Hoy en día nos parece inconcebible que un niño no pueda acudir al colegio porque sus padres carezcan de recursos. Del mismo modo, golpea nuestra conciencia la existencia de lugares donde todavía las familias sólo pueden visitar al médico cuando pueden pagárselo. Lo mismo podríamos decir de la labor que realizan las fuerzas de seguridad, los servicios de protección contra incendios, los sistemas de control de la salubridad, etc. De hecho, la historia reciente de las civilizaciones avanzadas es la historia de un modelo político y económico orientado a que todos los ciudadanos tengan asegurado el acceso a unos bienes y servicios que consideramos vitales, y que pivotan sobre los ejes básicos de la salud, la educación y la seguridad. En ese sentido, la constatación de los dramas que se están viviendo actualmente en miles de hogares por el costo desmesurado de la energía debería favorecer un movimiento ciudadano que exigiese la inclusión de un tramo básico de consumo energético mínimo entre las prestaciones de carácter vital. Pensemos que países con rentas per cápita muy superiores a la nuestra (Holanda, Alemania, Gran Bretaña…) disfrutan de una energía eléctrica sustancialmente más barata que la nuestra. ¿Cómo es posible que nuestro país acepte pasivamente un modelo que, de facto, excluye de un bien esencial a millones de personas?

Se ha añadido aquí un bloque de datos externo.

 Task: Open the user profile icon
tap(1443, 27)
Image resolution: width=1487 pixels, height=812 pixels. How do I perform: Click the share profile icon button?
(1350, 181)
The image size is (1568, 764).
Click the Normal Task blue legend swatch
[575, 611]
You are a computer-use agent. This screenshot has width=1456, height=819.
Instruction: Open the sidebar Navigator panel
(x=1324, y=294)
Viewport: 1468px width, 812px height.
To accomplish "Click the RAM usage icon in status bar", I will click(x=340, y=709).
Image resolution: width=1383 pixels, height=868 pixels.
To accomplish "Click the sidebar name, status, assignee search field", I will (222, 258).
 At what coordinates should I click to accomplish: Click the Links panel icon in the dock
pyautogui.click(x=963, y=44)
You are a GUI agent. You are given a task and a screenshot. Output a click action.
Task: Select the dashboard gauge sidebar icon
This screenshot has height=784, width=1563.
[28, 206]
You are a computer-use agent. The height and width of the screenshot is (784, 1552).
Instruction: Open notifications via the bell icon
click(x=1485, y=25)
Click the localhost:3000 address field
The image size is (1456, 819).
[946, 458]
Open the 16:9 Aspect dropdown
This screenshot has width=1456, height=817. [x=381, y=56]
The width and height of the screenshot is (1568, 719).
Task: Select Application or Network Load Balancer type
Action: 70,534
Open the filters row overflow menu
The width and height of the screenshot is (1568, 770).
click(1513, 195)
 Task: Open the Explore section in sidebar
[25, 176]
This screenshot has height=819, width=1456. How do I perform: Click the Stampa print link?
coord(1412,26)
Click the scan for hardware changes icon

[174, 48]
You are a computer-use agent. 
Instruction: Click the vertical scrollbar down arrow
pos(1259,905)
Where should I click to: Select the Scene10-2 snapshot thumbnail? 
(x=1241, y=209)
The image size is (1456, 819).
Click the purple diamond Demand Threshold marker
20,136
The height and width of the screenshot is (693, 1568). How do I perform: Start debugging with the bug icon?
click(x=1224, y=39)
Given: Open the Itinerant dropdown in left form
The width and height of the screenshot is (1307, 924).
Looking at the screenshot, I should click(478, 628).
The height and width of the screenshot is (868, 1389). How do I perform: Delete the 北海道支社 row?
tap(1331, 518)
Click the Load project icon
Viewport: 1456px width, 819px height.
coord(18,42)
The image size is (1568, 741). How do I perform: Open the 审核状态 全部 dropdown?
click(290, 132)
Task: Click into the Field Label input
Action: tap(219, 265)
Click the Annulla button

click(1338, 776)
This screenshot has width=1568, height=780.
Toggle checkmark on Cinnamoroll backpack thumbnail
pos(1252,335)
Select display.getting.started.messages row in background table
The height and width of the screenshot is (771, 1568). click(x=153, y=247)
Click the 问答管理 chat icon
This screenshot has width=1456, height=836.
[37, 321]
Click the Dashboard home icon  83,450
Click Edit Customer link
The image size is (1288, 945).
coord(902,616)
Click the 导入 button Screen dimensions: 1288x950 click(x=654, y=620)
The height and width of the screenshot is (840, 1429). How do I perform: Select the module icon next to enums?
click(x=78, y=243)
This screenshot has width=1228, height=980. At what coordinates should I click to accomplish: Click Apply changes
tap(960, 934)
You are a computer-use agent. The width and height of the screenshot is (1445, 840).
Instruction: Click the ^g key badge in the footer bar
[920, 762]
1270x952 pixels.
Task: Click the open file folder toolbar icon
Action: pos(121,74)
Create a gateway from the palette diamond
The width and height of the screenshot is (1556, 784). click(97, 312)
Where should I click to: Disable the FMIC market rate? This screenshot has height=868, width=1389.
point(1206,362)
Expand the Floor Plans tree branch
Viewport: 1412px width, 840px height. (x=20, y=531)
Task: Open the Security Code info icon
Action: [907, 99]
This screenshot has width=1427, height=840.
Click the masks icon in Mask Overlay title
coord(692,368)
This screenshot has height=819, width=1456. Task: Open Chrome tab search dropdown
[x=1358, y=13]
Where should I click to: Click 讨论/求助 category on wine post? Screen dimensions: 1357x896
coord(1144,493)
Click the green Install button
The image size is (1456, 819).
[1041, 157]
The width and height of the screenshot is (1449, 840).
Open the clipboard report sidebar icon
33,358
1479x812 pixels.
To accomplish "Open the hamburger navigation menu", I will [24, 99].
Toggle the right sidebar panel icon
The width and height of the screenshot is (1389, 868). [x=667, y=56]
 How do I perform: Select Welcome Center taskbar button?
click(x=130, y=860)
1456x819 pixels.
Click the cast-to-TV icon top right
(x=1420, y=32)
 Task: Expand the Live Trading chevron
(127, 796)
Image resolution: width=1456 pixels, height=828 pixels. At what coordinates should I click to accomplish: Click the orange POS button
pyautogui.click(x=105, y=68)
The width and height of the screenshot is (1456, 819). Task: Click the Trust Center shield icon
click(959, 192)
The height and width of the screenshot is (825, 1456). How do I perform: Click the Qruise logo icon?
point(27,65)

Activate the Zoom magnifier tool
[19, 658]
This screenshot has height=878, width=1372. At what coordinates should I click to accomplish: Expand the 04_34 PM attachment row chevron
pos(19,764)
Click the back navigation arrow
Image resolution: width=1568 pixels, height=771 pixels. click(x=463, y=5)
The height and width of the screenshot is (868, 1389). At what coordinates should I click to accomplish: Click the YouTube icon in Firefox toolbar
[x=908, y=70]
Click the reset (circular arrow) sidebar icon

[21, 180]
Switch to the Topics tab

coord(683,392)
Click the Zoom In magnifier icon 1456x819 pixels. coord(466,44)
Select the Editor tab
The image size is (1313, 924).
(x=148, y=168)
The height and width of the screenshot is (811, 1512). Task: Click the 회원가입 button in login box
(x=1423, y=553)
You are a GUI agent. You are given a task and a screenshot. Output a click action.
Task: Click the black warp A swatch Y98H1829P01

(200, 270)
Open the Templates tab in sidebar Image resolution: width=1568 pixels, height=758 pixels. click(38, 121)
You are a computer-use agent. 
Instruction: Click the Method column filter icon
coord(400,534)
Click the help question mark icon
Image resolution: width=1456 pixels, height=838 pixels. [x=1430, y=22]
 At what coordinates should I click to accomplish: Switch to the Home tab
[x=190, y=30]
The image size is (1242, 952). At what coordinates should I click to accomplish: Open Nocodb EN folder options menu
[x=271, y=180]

Supongo que en España hace falta que un equipo baje a segunda división para que la población se movilice.

Estas semanas se ha sugerido la conveniencia de importar la renta básica que pretende implantarse a corto plazo en Finlandia. Antes de plantearnos la dudosamente sostenible posibilidad de adjudicar a cada ciudadano un sueldo incondicionado (cuya gestión quedaría al arbitrio del propio sujeto) quizás deberíamos intentar consolidar un sistema que garantice unos mínimos vitales objetivos a todas las personas, entre los que debería encontrarse un suministro básico de energía eléctrica. Ni siquiera haría falta crear compañías públicas como en Berlín. Bastaría, quizás, con reducir la parte fija de la factura y diseñar una tarifa progresiva que estableciera un precio simbólico al tramo de consumo considerado vital, que luego crecería exponencialmente una vez se superase dicha cota.

Sin embargo, España se enfrenta a dos serios problemas en este terreno. En primer lugar, no podemos obviar la devolución del déficit de tarifa que nació con el infausto RD1432/2002 de Rodrigo Rato (dice mucho sobre las pocas luces de nuestros gobernantes una estrategia, mantenida durante quince años por los gobiernos populares y socialistas, basada en barrer hacia adelante una creciente deuda de decenas de miles de millones de euros con las compañías energéticas). Por otro lado, la relación incestuosa entre nuestra clase política y el sector eléctrico siempre genera sospechas, especialmente por sus siempre generosas puertas giratorias: González, Aznar, Acebes, Borrell, Roca, Solbes… En cualquier caso, el reto de convertir el suministro eléctrico básico en un derecho efectivo puede ser difícil pero no imposible. El riesgo es que superemos el invierno y el tema se olvide hasta la próxima crisis de precios, como ocurre siempre en este país. Habrá que mantener la tensión social y mediática sobre el problema si queremos avanzar hacia un modelo energético más sensible con los menos favorecidos. Las cosas no cambian solas.